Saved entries

━━━━━━━━━━━━━━━━━━━━

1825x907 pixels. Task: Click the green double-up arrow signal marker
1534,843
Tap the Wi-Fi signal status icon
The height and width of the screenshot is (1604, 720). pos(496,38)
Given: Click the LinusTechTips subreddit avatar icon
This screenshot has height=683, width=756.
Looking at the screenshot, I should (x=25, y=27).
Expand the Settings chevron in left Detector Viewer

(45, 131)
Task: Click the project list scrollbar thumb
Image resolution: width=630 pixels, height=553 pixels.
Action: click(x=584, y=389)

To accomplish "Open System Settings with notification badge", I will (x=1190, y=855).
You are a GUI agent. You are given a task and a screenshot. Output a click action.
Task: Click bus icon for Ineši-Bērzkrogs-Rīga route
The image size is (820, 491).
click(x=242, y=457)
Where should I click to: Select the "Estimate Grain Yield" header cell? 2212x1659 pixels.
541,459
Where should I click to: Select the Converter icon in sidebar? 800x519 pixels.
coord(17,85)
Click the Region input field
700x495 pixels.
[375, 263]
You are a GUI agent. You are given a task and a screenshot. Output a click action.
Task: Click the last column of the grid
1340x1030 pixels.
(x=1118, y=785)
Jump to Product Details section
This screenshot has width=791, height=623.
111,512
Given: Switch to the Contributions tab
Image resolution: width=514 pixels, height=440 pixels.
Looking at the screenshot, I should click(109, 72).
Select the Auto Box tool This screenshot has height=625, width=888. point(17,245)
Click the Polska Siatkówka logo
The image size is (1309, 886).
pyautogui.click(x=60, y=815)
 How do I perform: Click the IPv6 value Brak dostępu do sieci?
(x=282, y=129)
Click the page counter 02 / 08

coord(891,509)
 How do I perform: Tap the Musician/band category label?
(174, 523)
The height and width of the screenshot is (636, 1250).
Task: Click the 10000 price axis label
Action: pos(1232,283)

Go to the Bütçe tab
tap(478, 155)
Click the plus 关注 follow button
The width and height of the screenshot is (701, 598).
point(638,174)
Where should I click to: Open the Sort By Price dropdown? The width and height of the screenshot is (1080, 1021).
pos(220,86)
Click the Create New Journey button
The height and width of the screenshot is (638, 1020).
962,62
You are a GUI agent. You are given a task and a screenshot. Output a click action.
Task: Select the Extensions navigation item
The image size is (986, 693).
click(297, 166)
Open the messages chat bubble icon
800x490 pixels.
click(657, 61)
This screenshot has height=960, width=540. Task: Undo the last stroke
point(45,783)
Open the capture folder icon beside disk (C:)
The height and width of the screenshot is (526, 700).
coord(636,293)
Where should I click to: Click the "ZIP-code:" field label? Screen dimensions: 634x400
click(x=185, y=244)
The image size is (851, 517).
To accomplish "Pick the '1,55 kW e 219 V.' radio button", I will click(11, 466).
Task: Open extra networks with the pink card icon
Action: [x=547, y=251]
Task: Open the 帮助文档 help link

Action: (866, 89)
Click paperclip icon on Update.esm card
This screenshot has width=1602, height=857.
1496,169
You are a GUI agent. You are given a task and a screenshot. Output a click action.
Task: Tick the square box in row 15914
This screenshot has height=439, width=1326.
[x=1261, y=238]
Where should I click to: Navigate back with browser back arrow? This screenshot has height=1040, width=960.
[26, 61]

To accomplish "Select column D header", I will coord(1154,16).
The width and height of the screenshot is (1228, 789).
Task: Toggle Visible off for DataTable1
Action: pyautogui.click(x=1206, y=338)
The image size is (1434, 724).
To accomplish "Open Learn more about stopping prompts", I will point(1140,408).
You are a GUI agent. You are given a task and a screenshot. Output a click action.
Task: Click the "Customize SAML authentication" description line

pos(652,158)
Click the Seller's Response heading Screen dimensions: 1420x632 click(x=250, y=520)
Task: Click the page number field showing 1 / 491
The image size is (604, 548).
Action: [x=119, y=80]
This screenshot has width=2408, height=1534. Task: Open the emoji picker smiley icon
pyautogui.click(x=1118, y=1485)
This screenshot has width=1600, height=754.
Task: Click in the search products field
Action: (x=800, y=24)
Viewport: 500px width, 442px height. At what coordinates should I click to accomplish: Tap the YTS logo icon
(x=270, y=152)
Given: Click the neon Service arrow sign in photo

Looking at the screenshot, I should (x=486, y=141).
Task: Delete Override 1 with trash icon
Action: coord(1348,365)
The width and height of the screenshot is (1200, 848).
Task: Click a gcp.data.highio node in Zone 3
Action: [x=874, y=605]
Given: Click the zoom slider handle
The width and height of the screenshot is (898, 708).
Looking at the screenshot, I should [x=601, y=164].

━━━━━━━━━━━━━━━━━━━━

Set down each entry exactly, leaving none out.

1825x907 pixels. Task: Click the green double-up arrow signal marker
1534,843
Tap the Wi-Fi signal status icon
The height and width of the screenshot is (1604, 720). pos(496,38)
Given: Click the LinusTechTips subreddit avatar icon
This screenshot has height=683, width=756.
Looking at the screenshot, I should (x=25, y=27).
Expand the Settings chevron in left Detector Viewer

(45, 131)
Task: Click the project list scrollbar thumb
Image resolution: width=630 pixels, height=553 pixels.
Action: click(x=584, y=389)

To accomplish "Open System Settings with notification badge", I will (x=1190, y=855).
You are a GUI agent. You are given a task and a screenshot. Output a click action.
Task: Click bus icon for Ineši-Bērzkrogs-Rīga route
The image size is (820, 491).
click(x=242, y=457)
Where should I click to: Select the "Estimate Grain Yield" header cell? 2212x1659 pixels.
541,459
Where should I click to: Select the Converter icon in sidebar? 800x519 pixels.
coord(17,85)
Click the Region input field
700x495 pixels.
[375, 263]
You are a GUI agent. You are given a task and a screenshot. Output a click action.
Task: Click the last column of the grid
1340x1030 pixels.
(x=1118, y=785)
Jump to Product Details section
This screenshot has width=791, height=623.
111,512
Given: Switch to the Contributions tab
Image resolution: width=514 pixels, height=440 pixels.
Looking at the screenshot, I should click(109, 72).
Select the Auto Box tool This screenshot has height=625, width=888. point(17,245)
Click the Polska Siatkówka logo
The image size is (1309, 886).
pyautogui.click(x=60, y=815)
 How do I perform: Click the IPv6 value Brak dostępu do sieci?
(x=282, y=129)
Click the page counter 02 / 08

coord(891,509)
 How do I perform: Tap the Musician/band category label?
(174, 523)
The height and width of the screenshot is (636, 1250).
Task: Click the 10000 price axis label
Action: pos(1232,283)

Go to the Bütçe tab
tap(478, 155)
Click the plus 关注 follow button
The width and height of the screenshot is (701, 598).
point(638,174)
Where should I click to: Open the Sort By Price dropdown? The width and height of the screenshot is (1080, 1021).
pos(220,86)
Click the Create New Journey button
The height and width of the screenshot is (638, 1020).
962,62
You are a GUI agent. You are given a task and a screenshot. Output a click action.
Task: Select the Extensions navigation item
The image size is (986, 693).
click(297, 166)
Open the messages chat bubble icon
800x490 pixels.
click(657, 61)
This screenshot has height=960, width=540. Task: Undo the last stroke
point(45,783)
Open the capture folder icon beside disk (C:)
The height and width of the screenshot is (526, 700).
coord(636,293)
Where should I click to: Click the "ZIP-code:" field label? Screen dimensions: 634x400
click(x=185, y=244)
The image size is (851, 517).
To accomplish "Pick the '1,55 kW e 219 V.' radio button", I will click(11, 466).
Task: Open extra networks with the pink card icon
Action: [x=547, y=251]
Task: Open the 帮助文档 help link

Action: (866, 89)
Click paperclip icon on Update.esm card
This screenshot has width=1602, height=857.
1496,169
You are a GUI agent. You are given a task and a screenshot. Output a click action.
Task: Tick the square box in row 15914
This screenshot has height=439, width=1326.
[x=1261, y=238]
Where should I click to: Navigate back with browser back arrow? This screenshot has height=1040, width=960.
[26, 61]

To accomplish "Select column D header", I will coord(1154,16).
The width and height of the screenshot is (1228, 789).
Task: Toggle Visible off for DataTable1
Action: pyautogui.click(x=1206, y=338)
The image size is (1434, 724).
To accomplish "Open Learn more about stopping prompts", I will point(1140,408).
You are a GUI agent. You are given a task and a screenshot. Output a click action.
Task: Click the "Customize SAML authentication" description line

pos(652,158)
Click the Seller's Response heading Screen dimensions: 1420x632 click(x=250, y=520)
Task: Click the page number field showing 1 / 491
The image size is (604, 548).
Action: [x=119, y=80]
This screenshot has width=2408, height=1534. Task: Open the emoji picker smiley icon
pyautogui.click(x=1118, y=1485)
This screenshot has width=1600, height=754.
Task: Click in the search products field
Action: (x=800, y=24)
Viewport: 500px width, 442px height. At what coordinates should I click to accomplish: Tap the YTS logo icon
(x=270, y=152)
Given: Click the neon Service arrow sign in photo

Looking at the screenshot, I should (x=486, y=141).
Task: Delete Override 1 with trash icon
Action: coord(1348,365)
The width and height of the screenshot is (1200, 848).
Task: Click a gcp.data.highio node in Zone 3
Action: [x=874, y=605]
Given: Click the zoom slider handle
The width and height of the screenshot is (898, 708).
Looking at the screenshot, I should [x=601, y=164].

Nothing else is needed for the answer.